╭─ Text excerpt

But the number of Ebola cases is steadily declining across West Africa, especially in Liberia, where the country recorded only four Ebola cases last week, according to the WHO. Martin Friede, who is heading the WHO effort to coordinate the development of an Ebola drug, told NPR that the lack of new patients “is excellent for the countries involved,” but “from a drug research and development perspective, this is not so good.”

Aileen Marty, a professor of infectious diseases at Florida International University who treated patients infected with the virus in Nigeria, said initial coverage of the outbreak was “media hype [that] went a little overboard.”

Still, she said, “sometimes you need it to wake people up.”

Indeed, Ebola’s toll would almost certainly have been far worse if governments around the world hadn’t launched an unprecedented effort to help contain the outbreak. China sent more than 200 aid workers and medical personnel, along with $123 million, to West Africa to combat the disease. The European Union added another $1.3 billion. The Pentagon built 10 clinics across Liberia and trained 1,500 Liberians to treat the disease.

On a more localized level, doctors battling the Ebola outbreak had to find success on a number of fronts. First, they had to engage in some old fashioned epidemiology: find people infected with the virus, treat them, and then track down people these patients had been in contact with to make sure the bug hadn’t passed. According to Julie E. Fischer, an associate research professor with the George Washington University Milken Institute School of Public Health, these efforts have been successful: Patient zero has been identified as Emile Ouamouno, a 2-year old boy from Guinea.

╰─

#### Exercise set:
(1) Answer these from the Ebola excerpt:
(a) How many Ebola cases did Liberia record last week, according to the WHO?
(b) How many clinics did the Pentagon build across Liberia?
(c) Who has been identified as patient zero?
(2) Decide whether each statement agrees with the Ebola excerpt. For each, answer yes or no and quote the words that settle it.
(a) China sent more than 200 aid workers and medical personnel to West Africa.
(b) Aileen Marty treated patients infected with the virus in Liberia.
(c) The European Union contributed $123 million.

╭─ Given data

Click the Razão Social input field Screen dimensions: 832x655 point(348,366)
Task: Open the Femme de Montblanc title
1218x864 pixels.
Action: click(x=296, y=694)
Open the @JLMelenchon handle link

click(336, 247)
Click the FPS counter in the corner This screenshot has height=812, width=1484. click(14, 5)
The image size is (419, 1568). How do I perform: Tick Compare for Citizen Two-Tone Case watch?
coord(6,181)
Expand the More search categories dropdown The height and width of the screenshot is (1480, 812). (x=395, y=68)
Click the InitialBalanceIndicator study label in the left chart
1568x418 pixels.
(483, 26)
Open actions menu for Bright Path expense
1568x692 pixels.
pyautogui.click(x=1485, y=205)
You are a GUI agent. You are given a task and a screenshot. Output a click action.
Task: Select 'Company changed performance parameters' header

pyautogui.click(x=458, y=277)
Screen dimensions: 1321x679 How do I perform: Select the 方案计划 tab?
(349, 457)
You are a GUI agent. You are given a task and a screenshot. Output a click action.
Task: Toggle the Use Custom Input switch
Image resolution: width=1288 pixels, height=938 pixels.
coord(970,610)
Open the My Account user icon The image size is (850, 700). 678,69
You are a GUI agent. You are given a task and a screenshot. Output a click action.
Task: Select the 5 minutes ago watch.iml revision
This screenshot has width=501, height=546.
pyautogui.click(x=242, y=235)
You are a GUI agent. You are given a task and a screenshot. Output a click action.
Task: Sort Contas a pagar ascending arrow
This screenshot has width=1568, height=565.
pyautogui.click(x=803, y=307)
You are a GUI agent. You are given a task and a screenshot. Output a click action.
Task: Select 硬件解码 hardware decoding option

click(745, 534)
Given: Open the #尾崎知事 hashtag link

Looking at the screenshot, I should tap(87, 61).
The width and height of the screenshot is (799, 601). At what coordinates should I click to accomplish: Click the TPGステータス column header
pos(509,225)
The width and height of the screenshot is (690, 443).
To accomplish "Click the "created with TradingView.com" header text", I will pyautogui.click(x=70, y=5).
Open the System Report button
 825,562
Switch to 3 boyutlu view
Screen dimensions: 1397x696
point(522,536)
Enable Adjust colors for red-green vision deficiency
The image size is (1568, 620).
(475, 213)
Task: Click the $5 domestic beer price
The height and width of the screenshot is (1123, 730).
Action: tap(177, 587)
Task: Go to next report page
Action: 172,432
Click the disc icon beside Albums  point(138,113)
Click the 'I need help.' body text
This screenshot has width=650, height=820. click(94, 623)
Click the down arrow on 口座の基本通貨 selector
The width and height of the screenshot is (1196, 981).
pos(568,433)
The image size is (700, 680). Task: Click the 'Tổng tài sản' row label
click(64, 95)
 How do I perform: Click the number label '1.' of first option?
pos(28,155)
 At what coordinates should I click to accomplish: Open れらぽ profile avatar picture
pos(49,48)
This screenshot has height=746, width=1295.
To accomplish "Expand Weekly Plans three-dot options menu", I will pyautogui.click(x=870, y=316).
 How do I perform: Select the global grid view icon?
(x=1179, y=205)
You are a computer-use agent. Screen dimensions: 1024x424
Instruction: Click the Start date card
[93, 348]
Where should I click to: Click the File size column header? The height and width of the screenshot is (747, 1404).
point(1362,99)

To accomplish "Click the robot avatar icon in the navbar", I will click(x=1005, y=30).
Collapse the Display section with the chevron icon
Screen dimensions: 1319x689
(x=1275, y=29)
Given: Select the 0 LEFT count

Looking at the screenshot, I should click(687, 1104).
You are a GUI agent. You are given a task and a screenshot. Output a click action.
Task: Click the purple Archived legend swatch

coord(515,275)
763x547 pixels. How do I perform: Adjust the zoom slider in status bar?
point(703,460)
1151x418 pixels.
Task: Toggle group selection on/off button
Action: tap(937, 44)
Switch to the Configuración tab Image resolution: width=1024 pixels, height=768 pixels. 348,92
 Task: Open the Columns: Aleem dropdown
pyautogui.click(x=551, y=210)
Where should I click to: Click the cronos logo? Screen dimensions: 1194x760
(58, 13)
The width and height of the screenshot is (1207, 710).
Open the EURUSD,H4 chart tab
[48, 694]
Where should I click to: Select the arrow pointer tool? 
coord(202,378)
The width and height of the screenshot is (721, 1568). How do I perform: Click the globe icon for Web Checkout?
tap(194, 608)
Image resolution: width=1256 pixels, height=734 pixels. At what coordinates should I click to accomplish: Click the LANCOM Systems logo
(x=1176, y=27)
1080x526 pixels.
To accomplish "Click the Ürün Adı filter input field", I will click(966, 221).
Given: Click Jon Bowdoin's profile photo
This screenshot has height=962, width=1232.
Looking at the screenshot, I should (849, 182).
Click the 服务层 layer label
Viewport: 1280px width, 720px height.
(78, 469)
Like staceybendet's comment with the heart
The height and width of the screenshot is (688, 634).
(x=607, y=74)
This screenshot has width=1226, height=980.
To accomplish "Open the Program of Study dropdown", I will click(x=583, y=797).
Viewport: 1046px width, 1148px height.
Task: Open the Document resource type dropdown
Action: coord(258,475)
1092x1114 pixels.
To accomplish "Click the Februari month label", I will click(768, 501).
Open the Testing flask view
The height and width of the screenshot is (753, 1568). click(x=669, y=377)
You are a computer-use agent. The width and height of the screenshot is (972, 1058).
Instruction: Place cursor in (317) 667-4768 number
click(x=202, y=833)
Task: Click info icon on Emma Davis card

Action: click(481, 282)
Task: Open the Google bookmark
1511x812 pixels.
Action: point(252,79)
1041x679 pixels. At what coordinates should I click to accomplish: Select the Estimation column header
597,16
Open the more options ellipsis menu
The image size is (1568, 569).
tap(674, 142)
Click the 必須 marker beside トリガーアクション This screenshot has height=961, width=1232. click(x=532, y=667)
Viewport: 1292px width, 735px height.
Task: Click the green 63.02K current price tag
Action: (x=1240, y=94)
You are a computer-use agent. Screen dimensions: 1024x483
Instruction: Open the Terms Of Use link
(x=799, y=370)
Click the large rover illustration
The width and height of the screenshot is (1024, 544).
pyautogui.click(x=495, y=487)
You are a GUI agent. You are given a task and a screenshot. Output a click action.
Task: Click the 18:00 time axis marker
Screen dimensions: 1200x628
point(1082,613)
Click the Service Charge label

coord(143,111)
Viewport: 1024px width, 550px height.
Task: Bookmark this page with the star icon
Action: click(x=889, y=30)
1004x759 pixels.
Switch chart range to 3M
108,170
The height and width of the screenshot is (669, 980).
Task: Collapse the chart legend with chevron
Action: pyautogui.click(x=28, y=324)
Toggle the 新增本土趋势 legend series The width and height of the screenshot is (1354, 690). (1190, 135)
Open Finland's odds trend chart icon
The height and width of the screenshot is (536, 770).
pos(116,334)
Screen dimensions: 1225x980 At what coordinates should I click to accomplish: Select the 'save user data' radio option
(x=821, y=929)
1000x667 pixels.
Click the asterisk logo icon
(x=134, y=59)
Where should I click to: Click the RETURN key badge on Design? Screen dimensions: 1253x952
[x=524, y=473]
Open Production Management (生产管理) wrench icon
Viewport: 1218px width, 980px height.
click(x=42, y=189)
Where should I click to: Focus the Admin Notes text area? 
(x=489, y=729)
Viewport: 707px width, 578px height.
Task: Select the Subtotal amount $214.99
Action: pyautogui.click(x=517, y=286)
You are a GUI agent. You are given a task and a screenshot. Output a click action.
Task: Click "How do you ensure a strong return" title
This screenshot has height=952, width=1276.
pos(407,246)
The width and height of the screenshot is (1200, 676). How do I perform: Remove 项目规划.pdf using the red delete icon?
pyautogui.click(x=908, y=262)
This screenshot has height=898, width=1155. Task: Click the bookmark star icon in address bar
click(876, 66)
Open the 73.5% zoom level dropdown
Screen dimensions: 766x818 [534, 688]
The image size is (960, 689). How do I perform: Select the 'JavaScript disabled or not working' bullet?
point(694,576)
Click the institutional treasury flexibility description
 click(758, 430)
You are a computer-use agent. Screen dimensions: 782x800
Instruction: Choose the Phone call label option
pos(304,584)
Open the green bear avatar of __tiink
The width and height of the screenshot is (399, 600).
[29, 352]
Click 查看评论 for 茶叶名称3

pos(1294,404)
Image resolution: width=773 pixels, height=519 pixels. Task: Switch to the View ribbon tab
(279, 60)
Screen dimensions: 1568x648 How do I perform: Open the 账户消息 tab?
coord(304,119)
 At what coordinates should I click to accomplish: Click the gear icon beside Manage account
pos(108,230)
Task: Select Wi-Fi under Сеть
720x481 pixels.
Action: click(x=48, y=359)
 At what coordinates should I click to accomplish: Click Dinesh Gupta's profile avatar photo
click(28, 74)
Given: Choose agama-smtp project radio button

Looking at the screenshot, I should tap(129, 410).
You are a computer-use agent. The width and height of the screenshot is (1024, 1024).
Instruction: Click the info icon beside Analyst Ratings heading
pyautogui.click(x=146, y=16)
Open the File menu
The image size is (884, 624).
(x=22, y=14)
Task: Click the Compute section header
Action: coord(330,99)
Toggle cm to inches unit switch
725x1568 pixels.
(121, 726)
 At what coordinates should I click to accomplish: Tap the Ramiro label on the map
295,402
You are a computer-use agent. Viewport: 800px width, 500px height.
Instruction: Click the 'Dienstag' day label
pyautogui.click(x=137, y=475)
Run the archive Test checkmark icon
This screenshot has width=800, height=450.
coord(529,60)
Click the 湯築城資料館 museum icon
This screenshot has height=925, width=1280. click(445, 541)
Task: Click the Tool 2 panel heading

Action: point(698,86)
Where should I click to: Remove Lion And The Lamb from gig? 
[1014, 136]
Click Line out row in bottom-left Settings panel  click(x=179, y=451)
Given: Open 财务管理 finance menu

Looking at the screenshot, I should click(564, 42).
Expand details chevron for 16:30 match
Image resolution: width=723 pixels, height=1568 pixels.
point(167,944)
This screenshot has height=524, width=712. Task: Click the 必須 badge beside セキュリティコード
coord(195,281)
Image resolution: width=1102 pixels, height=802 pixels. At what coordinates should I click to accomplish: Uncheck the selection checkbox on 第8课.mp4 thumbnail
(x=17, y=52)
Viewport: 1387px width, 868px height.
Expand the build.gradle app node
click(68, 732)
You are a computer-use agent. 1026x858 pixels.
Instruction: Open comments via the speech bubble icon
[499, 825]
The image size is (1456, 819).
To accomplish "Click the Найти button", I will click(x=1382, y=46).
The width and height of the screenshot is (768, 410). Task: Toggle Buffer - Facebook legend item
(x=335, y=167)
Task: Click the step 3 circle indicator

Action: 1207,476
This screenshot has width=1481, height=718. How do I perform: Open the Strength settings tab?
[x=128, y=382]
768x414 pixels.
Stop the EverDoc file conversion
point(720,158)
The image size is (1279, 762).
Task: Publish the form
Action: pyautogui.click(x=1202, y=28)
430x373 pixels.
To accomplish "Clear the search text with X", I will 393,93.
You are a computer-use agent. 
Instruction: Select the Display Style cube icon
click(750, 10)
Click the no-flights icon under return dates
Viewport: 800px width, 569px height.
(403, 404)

╰─

#### Answers to the tasks:
(1)
(a) Four.
(b) 10.
(c) Emile Ouamouno, a 2-year-old boy from Guinea.

(2)
(a) Yes: "China sent more than 200 aid workers and medical personnel, along with $123 million, to West Africa to combat the disease."
(b) No: "who treated patients infected with the virus in Nigeria"
(c) No: "The European Union added another $1.3 billion."